◆ Required work:
Copy the lines from the start of the records below through the line containing "Task: Open downloads arrow icon in toolbar", both included, and leave out the pictures.

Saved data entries
○ ○ ○ ○

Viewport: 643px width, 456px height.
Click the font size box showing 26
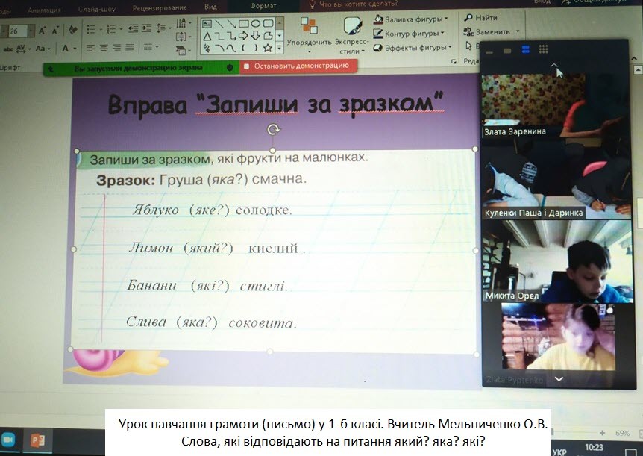[x=16, y=31]
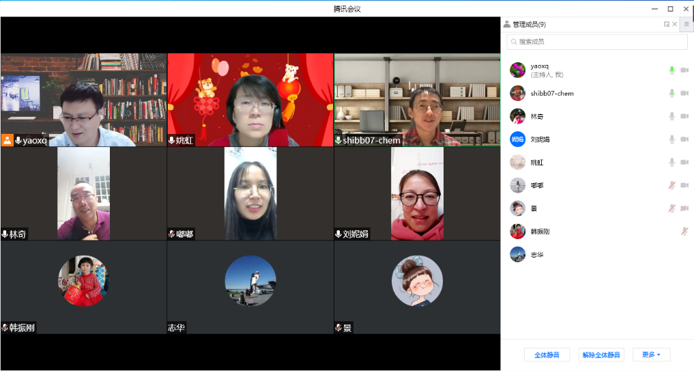Close the 管理成员 panel
694x371 pixels.
click(675, 25)
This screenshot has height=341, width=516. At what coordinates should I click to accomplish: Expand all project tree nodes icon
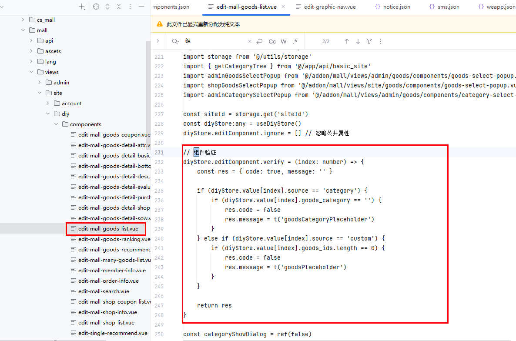[x=107, y=7]
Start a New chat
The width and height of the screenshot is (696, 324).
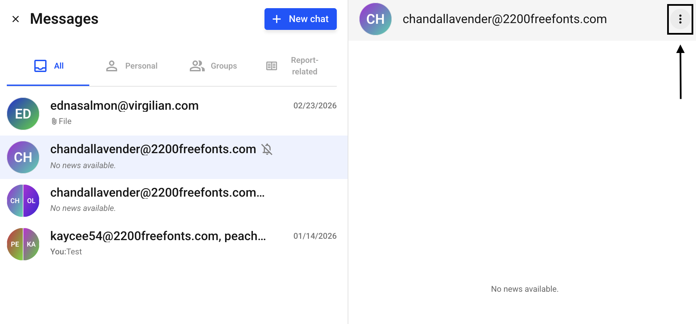pyautogui.click(x=300, y=19)
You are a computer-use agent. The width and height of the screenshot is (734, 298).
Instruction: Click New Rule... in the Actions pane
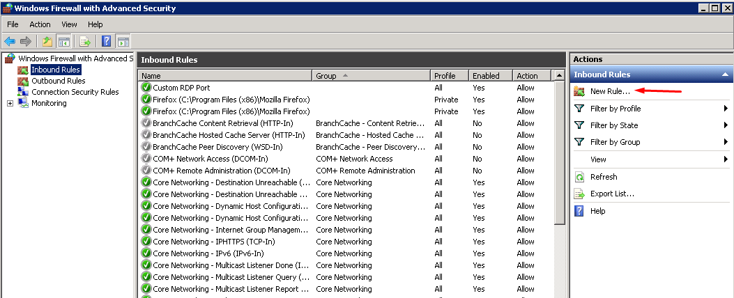(x=610, y=91)
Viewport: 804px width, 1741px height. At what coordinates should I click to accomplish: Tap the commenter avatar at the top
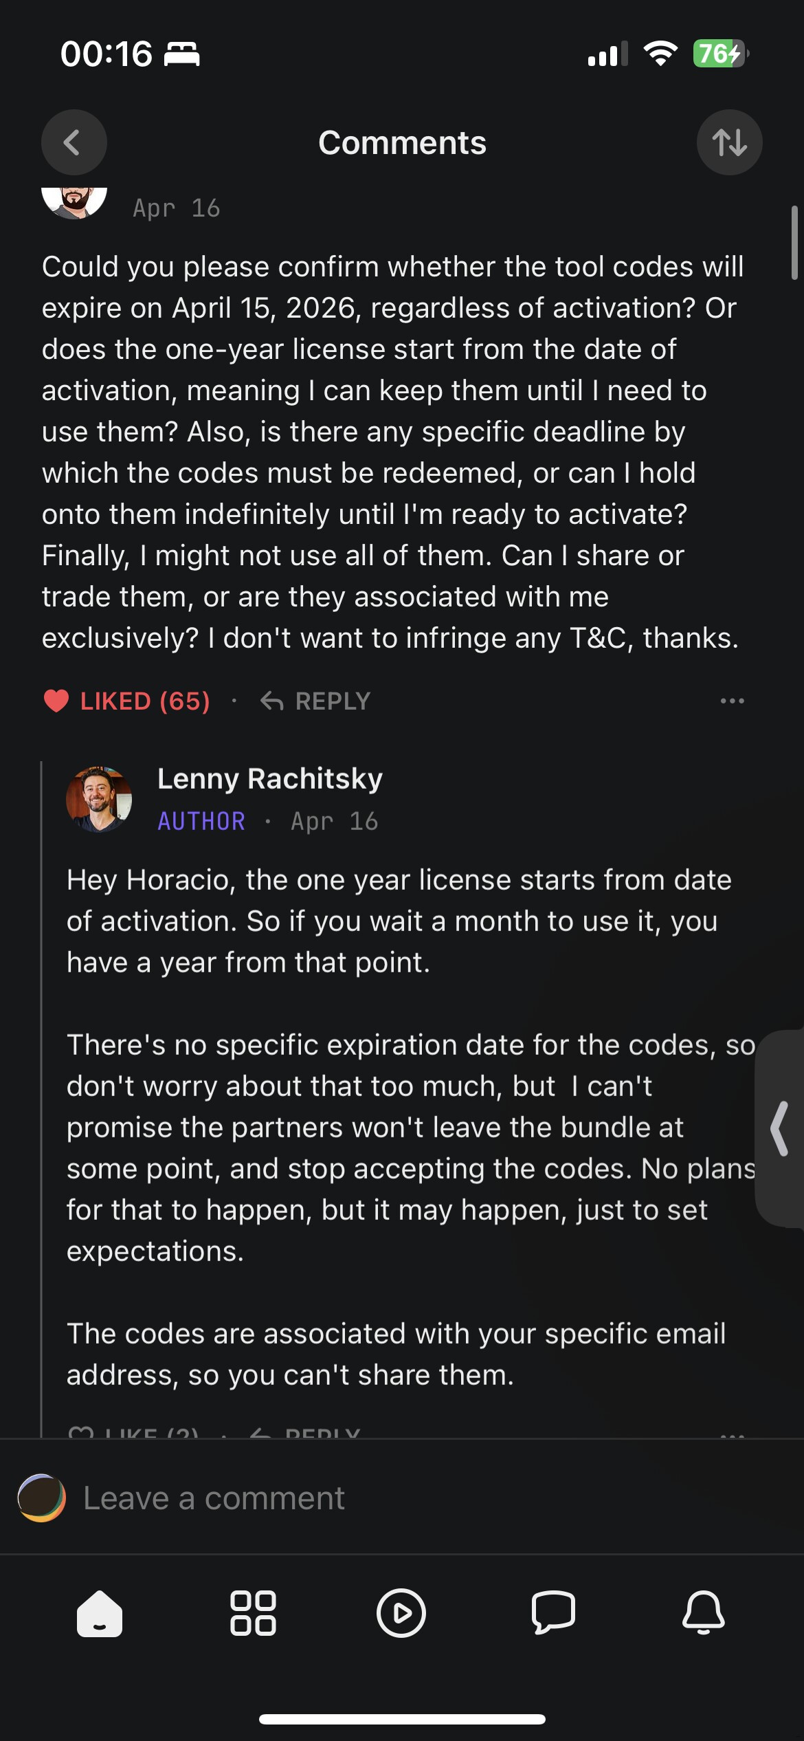tap(74, 202)
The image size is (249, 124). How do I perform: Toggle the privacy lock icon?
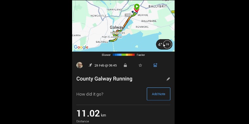(125, 65)
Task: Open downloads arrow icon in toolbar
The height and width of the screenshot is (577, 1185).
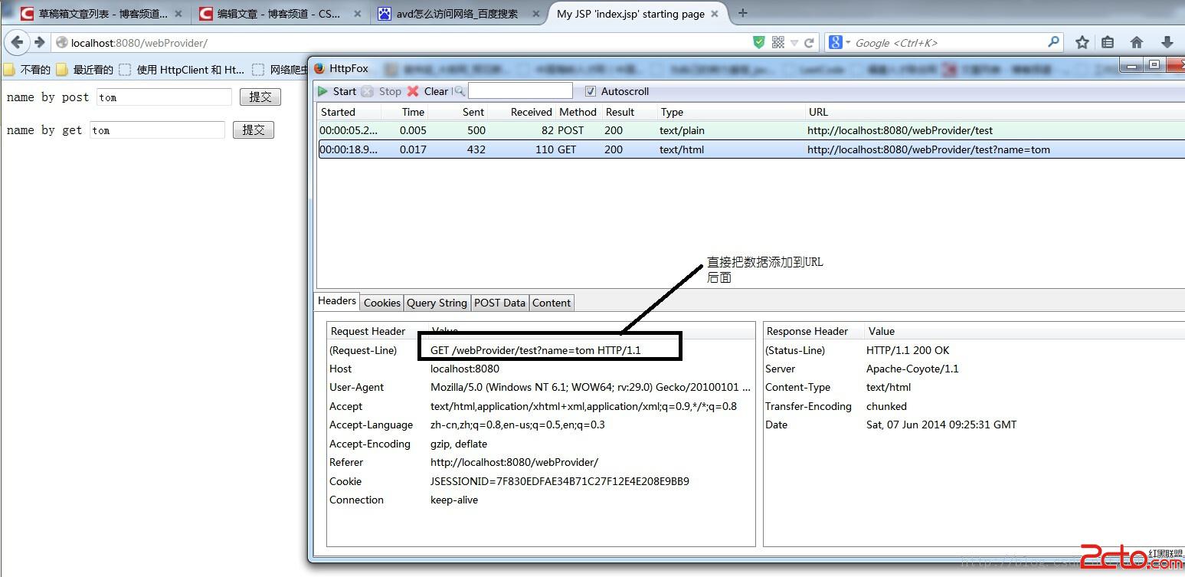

○ ○ ○ ○

◆ Solution for this exercise:
Viewport: 643px width, 456px height.
Click the font size box showing 26
[x=16, y=31]
Close the 管理成员 panel
694x371 pixels.
click(675, 25)
This screenshot has height=341, width=516. At what coordinates should I click to accomplish: Expand all project tree nodes icon
[x=107, y=7]
Start a New chat
The width and height of the screenshot is (696, 324).
pyautogui.click(x=300, y=19)
You are a computer-use agent. The width and height of the screenshot is (734, 298).
Instruction: Click New Rule... in the Actions pane
(x=610, y=91)
Viewport: 804px width, 1741px height. At what coordinates should I click to accomplish: Tap the commenter avatar at the top
tap(74, 202)
The image size is (249, 124). How do I perform: Toggle the privacy lock icon?
(125, 65)
Task: Open downloads arrow icon in toolbar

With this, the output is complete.